La Autoridad Portuaria intentará que el desguace del buque 'Grenland', encallado en el espigón de San Juan desde el pasado 21 de febrero, se efectúe en el menor plazo posible. Su presidente, Manuel Ponga, confirmó que ya se han recibido cuatro ofertas de diferentes compañías para asumir los trabajos. Aún no ha tomado ninguna decisión, pero «esperamos ser más rápidos que la Justicia», aseguró Ponga.
Según indicó ayer, la ausencia de responsables de la Autoridad Portuaria de la ciudad por motivos laborales obliga a retrasar la contratación. Aunque, por prudencia, evitó dar plazos, es un tema que figura entre las prioridades de la Autoridad Portuaria. La situación del buque encallado supone un riesgo y la voluntad de Manuel Ponga es terminar con esa incertidumbre lo más rápidamente posible.
Lo que sí tiene claro el responsable del puerto avilesino son los criterios para la contratación. «Tenemos que analizar las normas y condiciones de cada una de las empresas y decidir la más interesante, tanto en el aspecto técnico como en el económico», declaró.
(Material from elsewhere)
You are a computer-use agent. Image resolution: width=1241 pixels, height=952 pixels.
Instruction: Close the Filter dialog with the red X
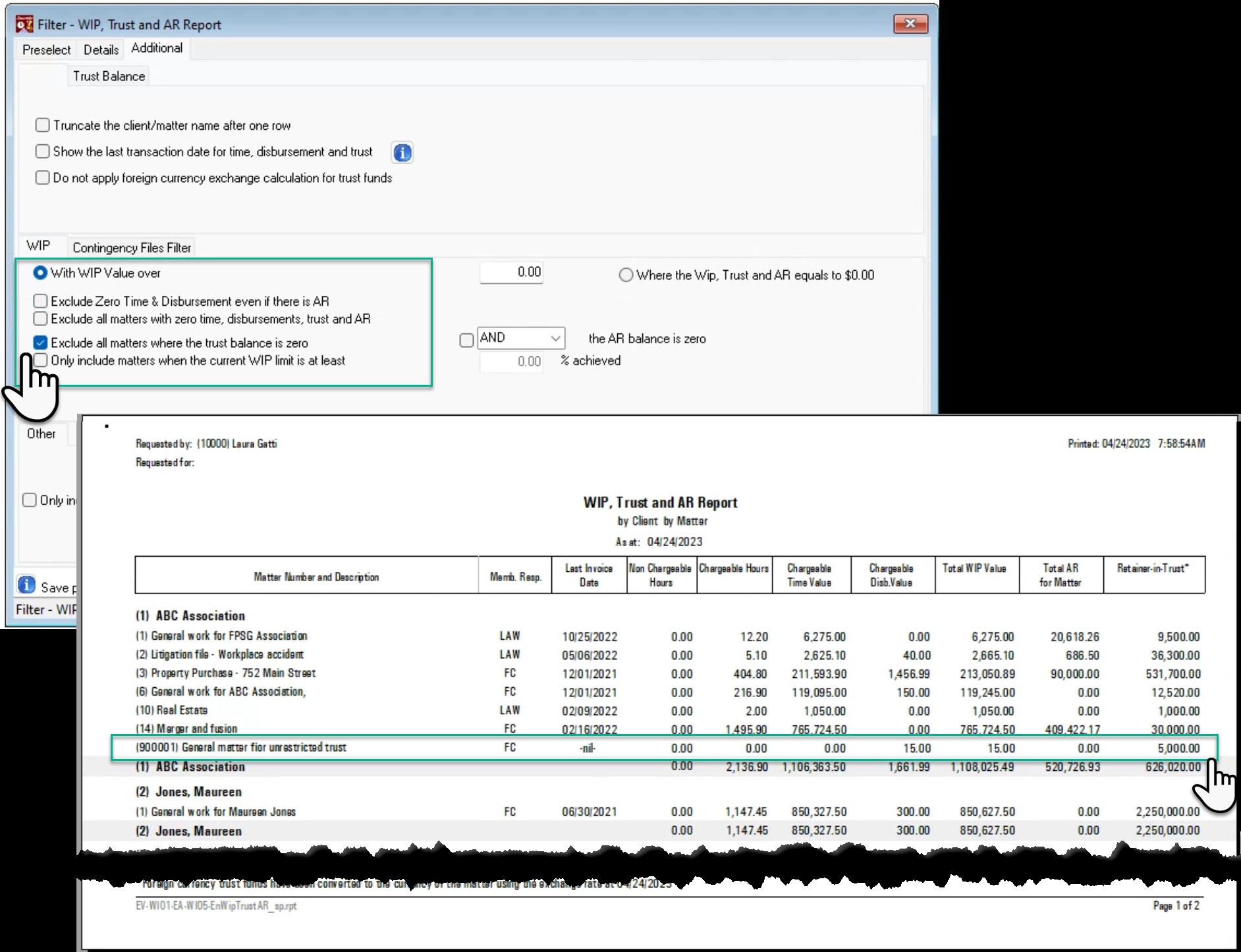pyautogui.click(x=910, y=24)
Ponga confirmó que la Autoridad Portuaria «no contratará la oferta más barata. Nuestra prioridad es un desguace respetuoso con el medio ambiente, que sea lo más rápido posible y, por último, económico para las cuentas del puerto».
Aunque aún no se puede hablar de cifras, la Autoridad Portuaria financiará parte de la operación con los ingresos por la venta de la chatarra del buque. El resto será a costa del presupuesto anual del puerto. Si bien, habida cuenta de la altura del año en que nos encontramos, podría fraccionarlo en dos anualidades (2006 y 2007).
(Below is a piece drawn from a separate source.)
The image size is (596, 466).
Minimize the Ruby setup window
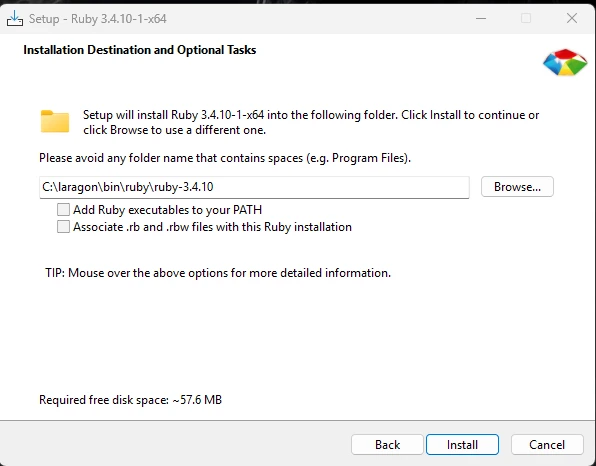[x=481, y=18]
El mercante 'Grenland' encalló en el espigón de entrada del puerto de Avilés el pasado 21 de febrero. Desde entonces, ha supuesto un riesgo ya que por su situación podría romperse (si bien se retiró la totalidad del fuel de su interior en los días posteriores al accidente) o liberarse para terminar bloqueando el acceso al puerto. Desde el accidente, el armador abandonó el buque. La Autoridad Portuaria tuvo que esperar a una decisión judicial para iniciar el desguace sin miedo a reclamaciones posteriores.